Enjoy hiking or a jaunt on a trail? Great! I don’t think I have to tell you that running or hiking on trails raises the challenge compared to a level surface or treadmill. Uneven or variable terrain challenges the stability and strength of your feet and ankles. Ligaments on the medial and lateral aspects need to be strong to keep your joints in the right place.
But what if you have a history of “rolling your ankle?” It’s even more important that you have strong muscles in your feet and ankles to account for laxity in ligaments. Once a ligament has been sprained, stretched, or torn, it does not heal well. Pain improves but our ligaments are avascular – they don’t have their own blood supply, and they are not elastic like tendons are.

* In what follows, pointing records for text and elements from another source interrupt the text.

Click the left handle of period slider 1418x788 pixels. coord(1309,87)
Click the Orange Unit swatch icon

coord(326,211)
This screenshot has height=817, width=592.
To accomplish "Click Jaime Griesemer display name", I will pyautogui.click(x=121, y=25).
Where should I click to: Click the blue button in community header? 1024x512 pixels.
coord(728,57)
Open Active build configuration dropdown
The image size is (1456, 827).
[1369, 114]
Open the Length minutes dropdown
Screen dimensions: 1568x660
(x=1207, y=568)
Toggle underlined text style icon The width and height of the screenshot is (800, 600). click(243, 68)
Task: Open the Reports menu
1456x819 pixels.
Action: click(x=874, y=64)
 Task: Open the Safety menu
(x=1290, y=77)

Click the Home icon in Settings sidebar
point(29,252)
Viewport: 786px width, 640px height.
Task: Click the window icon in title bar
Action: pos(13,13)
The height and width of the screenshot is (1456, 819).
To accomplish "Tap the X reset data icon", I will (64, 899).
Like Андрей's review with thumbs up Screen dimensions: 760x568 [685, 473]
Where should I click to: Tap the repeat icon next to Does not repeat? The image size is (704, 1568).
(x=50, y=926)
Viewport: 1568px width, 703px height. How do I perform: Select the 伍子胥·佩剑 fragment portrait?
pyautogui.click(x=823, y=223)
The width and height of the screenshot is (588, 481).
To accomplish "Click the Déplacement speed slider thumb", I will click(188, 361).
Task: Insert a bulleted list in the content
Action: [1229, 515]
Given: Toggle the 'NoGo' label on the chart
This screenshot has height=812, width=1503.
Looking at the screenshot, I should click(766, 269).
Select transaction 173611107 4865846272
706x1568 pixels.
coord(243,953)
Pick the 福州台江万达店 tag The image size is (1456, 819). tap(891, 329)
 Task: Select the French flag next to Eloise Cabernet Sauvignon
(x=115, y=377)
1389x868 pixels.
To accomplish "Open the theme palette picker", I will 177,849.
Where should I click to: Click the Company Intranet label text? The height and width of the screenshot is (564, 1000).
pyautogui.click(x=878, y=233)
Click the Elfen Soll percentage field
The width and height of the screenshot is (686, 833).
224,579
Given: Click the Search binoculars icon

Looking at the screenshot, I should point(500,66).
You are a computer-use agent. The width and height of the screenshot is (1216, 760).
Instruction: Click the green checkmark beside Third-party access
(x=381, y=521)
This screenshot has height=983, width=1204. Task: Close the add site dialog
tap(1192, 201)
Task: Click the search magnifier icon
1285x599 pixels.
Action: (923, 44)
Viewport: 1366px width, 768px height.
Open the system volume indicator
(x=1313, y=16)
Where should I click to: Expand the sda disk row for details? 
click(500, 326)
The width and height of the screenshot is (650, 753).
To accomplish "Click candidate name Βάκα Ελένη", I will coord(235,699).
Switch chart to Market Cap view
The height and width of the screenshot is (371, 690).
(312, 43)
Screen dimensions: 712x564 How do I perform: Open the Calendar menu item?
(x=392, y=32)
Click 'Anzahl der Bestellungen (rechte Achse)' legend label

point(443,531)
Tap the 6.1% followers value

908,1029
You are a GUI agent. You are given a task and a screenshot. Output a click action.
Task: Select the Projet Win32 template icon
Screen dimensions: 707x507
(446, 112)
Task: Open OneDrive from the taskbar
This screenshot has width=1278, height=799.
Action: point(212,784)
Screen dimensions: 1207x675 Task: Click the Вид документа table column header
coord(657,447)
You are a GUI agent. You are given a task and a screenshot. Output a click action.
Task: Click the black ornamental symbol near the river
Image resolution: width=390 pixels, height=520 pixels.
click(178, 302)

Once a ligament has been sprained or stretched, especially in the ankle, instability is going to be a tough thing to overcome.
The easiest exercise to help this is calf (or heel) raises – go up to the balls of your feet, then back down. I prescribe them in three different angles: perform 12-15 with your toes pointed forward, then 12-15 with your toes pointed out, then 12-15 with your toes pointed in. Each angle helps recruit other muscles that control the movement of your ankle.
The next exercises I like to prescribe are for balance. I love training people to improve their balance! Even if you’re young, healthy, and not a fall risk, practicing balance exercises can only do your ankles good. Balance is about far more than standing on one foot, however, but this is the easiest place to start. When you balance on one foot, hold your opposite foot out in front, not touching your opposite leg, so that your stance leg has does the stabilizing. You will feel your ankle muscles correcting slightly to help control your sway. Aim to hold it for 30 seconds, then switch. Too easy? Stand on a couch cushion, or the blue surface of a Bosu ball. Changing the surface will increase the challenge and improve your body’s balance reactions to unstable surfaces, much like what you will need while hiking.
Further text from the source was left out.